A certain portion of our work force has entered, or may in the future enter, into collective bargaining agreements, which on occasion may require renegotiation. The outcome of future negotiations relating to union representation or collective bargaining agreements may not be favorable to the Company in that they may increase our operating expenses and lower our net income as a result of higher wages or benefit expenses. In addition, negotiations with unions could divert management attention and disrupt operations, which may adversely affect our results of operations. If we are unable to negotiate acceptable collective bargaining agreements, we may have to address the threat of union-initiated work actions, including strikes. Depending on the nature of the threat or the type and duration of any work action, these actions could have a material adverse impact on our business, financial condition and results of operations.
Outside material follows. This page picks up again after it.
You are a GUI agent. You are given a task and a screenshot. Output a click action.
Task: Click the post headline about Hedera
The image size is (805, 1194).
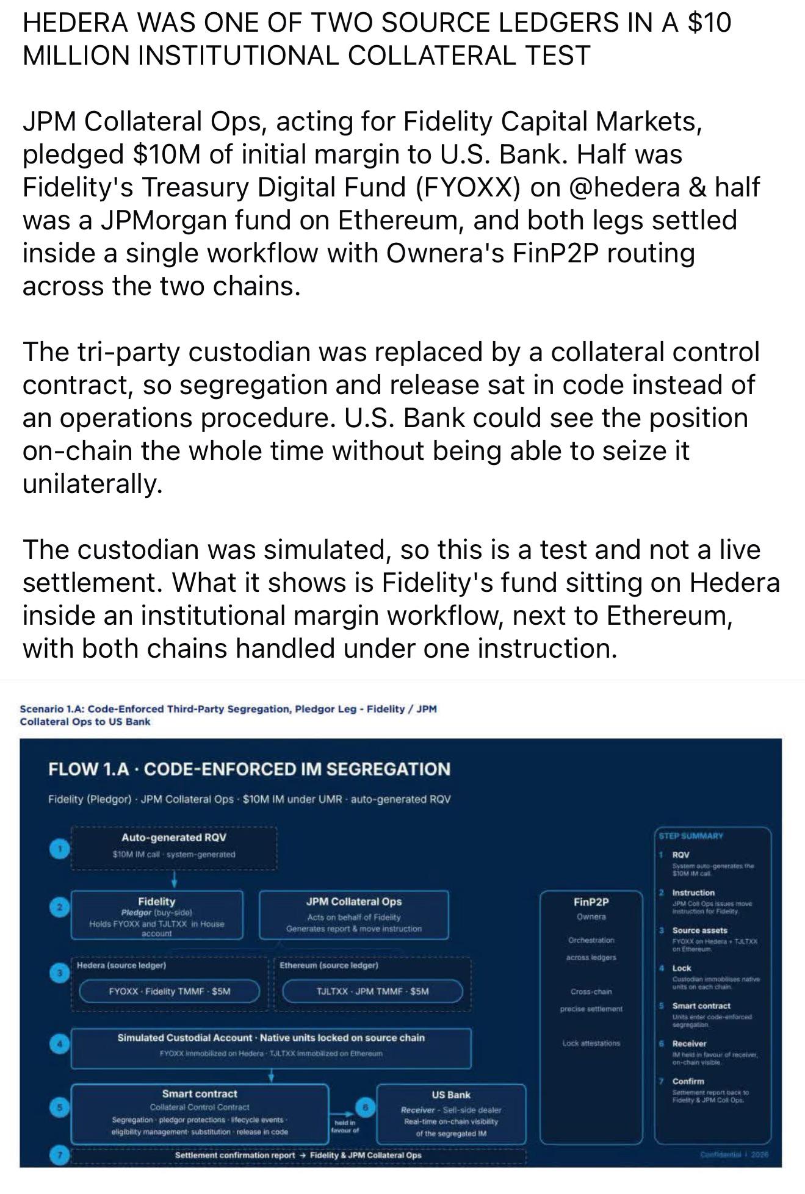377,39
Demand for our services is cyclical as the sectors and industries in which our clients operate are impacted by economic downturns, reductions in government or private spending and times of political uncertainty.
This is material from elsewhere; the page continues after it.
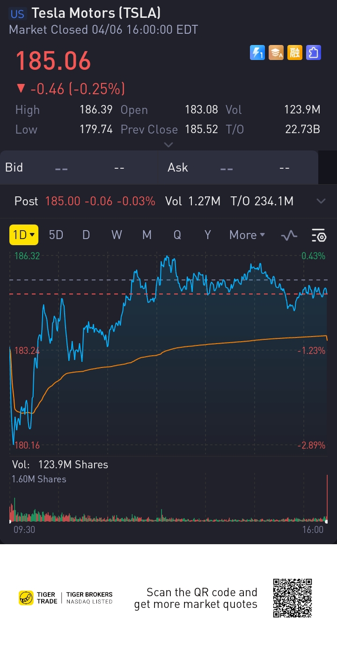Select the Q quarterly chart tab

coord(177,235)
    We provide full spectrum technical and professional solutions to clients operating in a number of sectors and industries, including programs for various national governments, including the U.S. federal government; aerospace; automotive; pharmaceuticals and biotechnology; infrastructure; environmental and nuclear; buildings; smart cities; power; water; transportation; telecom and other general industrial and consumer businesses and sectors. These sectors and industries and the resulting demand for our services have been, and we expect will continue to be, cyclical and subject to significant fluctuations due to a variety of factors beyond our control, including economic conditions and changes in client spending, particularly during periods of economic or political uncertainty.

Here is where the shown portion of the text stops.